Monday, August 04, 2008

ערב ט' באב שחל בשבת when to take off your shoes?

The Rama is clear, after Borchu you take your shoes off. This is the minhag that I remember when I was growing up.

However, recently a new minhag which makes a lot of sense has evolved. People go home after mincha, eat, and then at Tzeis Hakochavim say boruch hamavdil, take off their shoes, change their clothes and then go to shul to daven maariv. This seems to work better then the old minhag of taking off your shoes in shul. The question is, why didn't the Rama advocate this minhag? One answer is that in the days of the Rishonim and Acharonim it was hard to get people to come out to shul at night and therefore if people had gone home they wouldn't return for maariv. Still you have to wonder is this really true? Was this the case in Eastern Europe 100-150 years ago?
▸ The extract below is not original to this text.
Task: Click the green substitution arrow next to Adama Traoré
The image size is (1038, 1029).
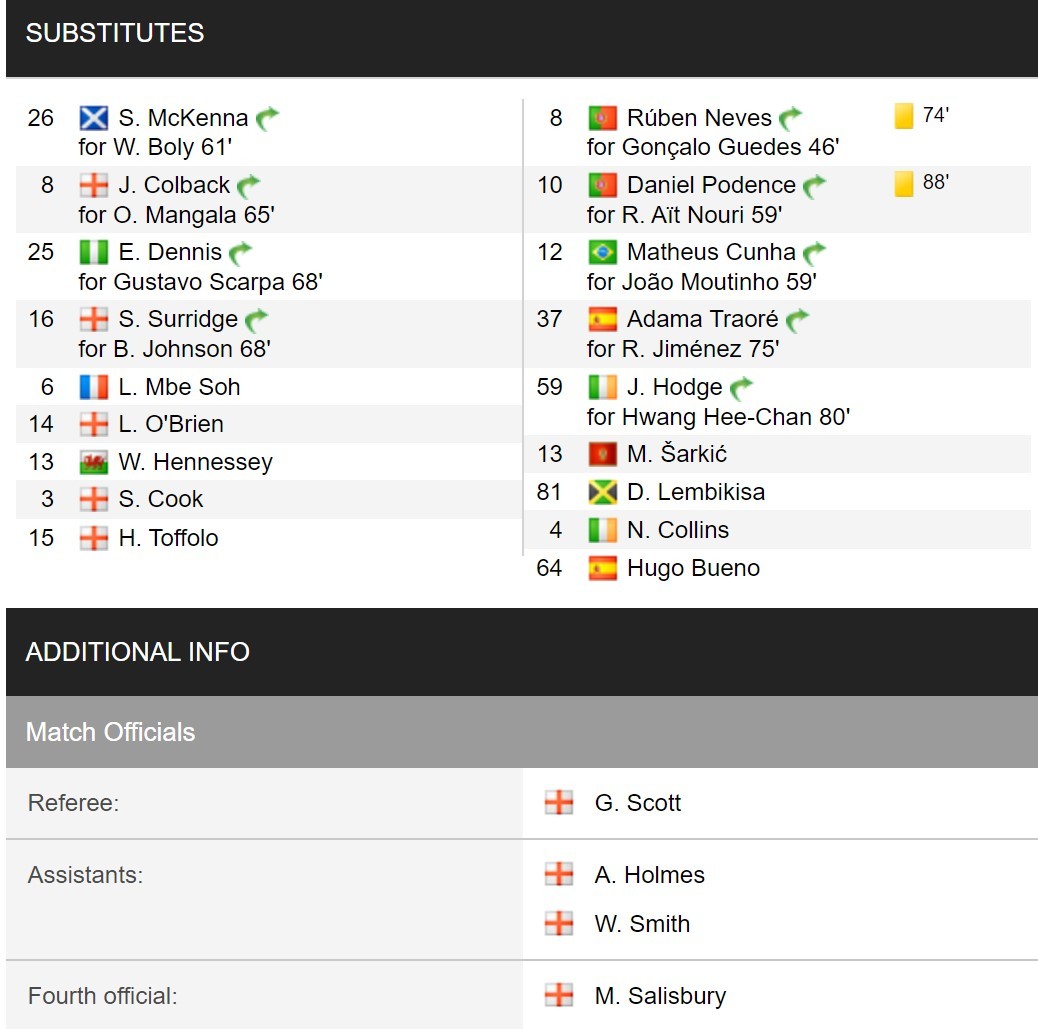Action: 798,320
I am interested to hear what the readers will be doing.


Drew Kaplan said...

While I don't have an answer to your question, this "new minhag" makes sense as those people who live without an eruv are unable to bring their non-leather shoes to shul on shabbas before ma'ariv.

bluke said...

In truth, you aren't allowed to bring your shoes on Shabbos before Maariv in any case as it would be הכנה from Shabbos to chol.

There is no question that this new minhag makes more sense in a lot of ways. It is just puzzling why no one came up with it before.

Steg (dos iz nit der šteg) said...

Could they have not worn shoes at all on Tishabav? That would make going home to change from leather to non-leather shoes unnecessary. Also, if they were following the old custom of wearing non-Shabbos clothes on Shabbat Hhazon, they would have no reason to change any other of their clothes.